## ЗАДАНИЕ:
Определите, согласуются ли с текстом «Богемная рапсодия» следующие утверждения, и для каждого ответьте «да» или «нет», дословно приведя решающие слова текста: (a) девушка, остановившая рассказчика, была выше его на полголовы; (b) рассказчик нёс книгу Зюскинда; (c) вход для гостей без шарфов был платным.

Богемная рапсодия
dadson — 21.12.2010Пока в Интернете спорили, кого в стране больше: кавказцев или фанатов «Спартака», в моём мобильнике прозвучал призыв провести беспечный и беспорядочный образ жизни. Смска сдержанно обещала разврат и веселье: обмен книгами, чтение стихов, реки абсента, маты, постель. И не обязательно в такой последовательности. Меня это устраивало, мне вообще близок гедонизм, правда, к сожалению, лишь пролетарского толка, сводящийся к порывистому движению души с целью достижения максимального удовольствия. Иными словами, в пятницу вечером очень хотелось нажраться. Но Эпикур учил стремиться к высокому.
И высокое не заставило себя ждать. На подходе к месту проведения мероприятия меня тормознула возвышенная девушка с внешностью Анджелины Джоли. Она возвышалась надо мной на добрые полголовы, её долгие ноги начинались в изумительно круглых предгорьях ягодиц и исчезали где-то в снегу. Изучая их ещё и ещё, я вспоминал учебник географии «Высотная поясность — закономерная смена природных условий и ландшафтов в горах по мере возрастания абсолютной высоты над уровнем моря». Меня тянуло в тропики.
- Вы не знаете, где здесь «Шишка»? – спросила она.
- Что? – я попытался усилием воли вернуть приток крови к мозгу.
- Ну, - она указала на мою руку, прижимавшую к груди книжку про индейцев, - где здесь книгами обмениваются? Не знаете?
- А пойдёмте, нам по дороге. – Мы двинулись. Она улыбнулась и показала мне Зюскинда. В этом не было ничего фривольного, но я нахмурился, пытаясь прикрыть обложку Майн Рида. Когда девушка вот так, не представившись, сходу показывает тебе Зюскинда, с ней даже в щёчку целоваться надо в трёх презервативах.
У входа она растворилась. Нет, обошлось без кислоты, знаете, когда смотришь на Солнце с Земли – оно кажется исключительным и уникальным, а при взгляде из Крабовидной туманности его едва ли различишь за блеском каких-нибудь Бетельгейзе или Альдебарана. А звёзд здесь было немало. Мне сразу стало стыдно за свои кирзовые сапоги. Гости были одеты красиво и разнообразно, красочно и изысканно. Господствовали шарфы. Вход без шарфов был свободный, но на таких маргиналов люди в шарфах смотрели снисходительно. Также приветствовались очки в широкой оправе. Очевидно, эти аксессуары придавали фигуре пикантную возвышенность. Я поправил очки и огляделся в поисках своей долгоногой спутницы, её не было видно, это придало бодрости. Ничто так не унижает, как чужой рост.

## ВЫДЕРЖКИ ИЗ ЛИСТИНГА:
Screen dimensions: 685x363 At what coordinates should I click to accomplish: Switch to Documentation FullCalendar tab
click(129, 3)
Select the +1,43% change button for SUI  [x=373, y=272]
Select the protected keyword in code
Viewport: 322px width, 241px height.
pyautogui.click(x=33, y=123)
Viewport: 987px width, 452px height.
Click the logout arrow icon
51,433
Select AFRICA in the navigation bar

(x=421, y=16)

## ВЫПОЛНЕННОЕ ЗАДАНИЕ:
(a) Да: «Она возвышалась надо мной на добрые полголовы».
(b) Нет: «Она улыбнулась и показала мне Зюскинда», а сам рассказчик пытался «прикрыть обложку Майн Рида».
(c) Нет: «Вход без шарфов был свободный».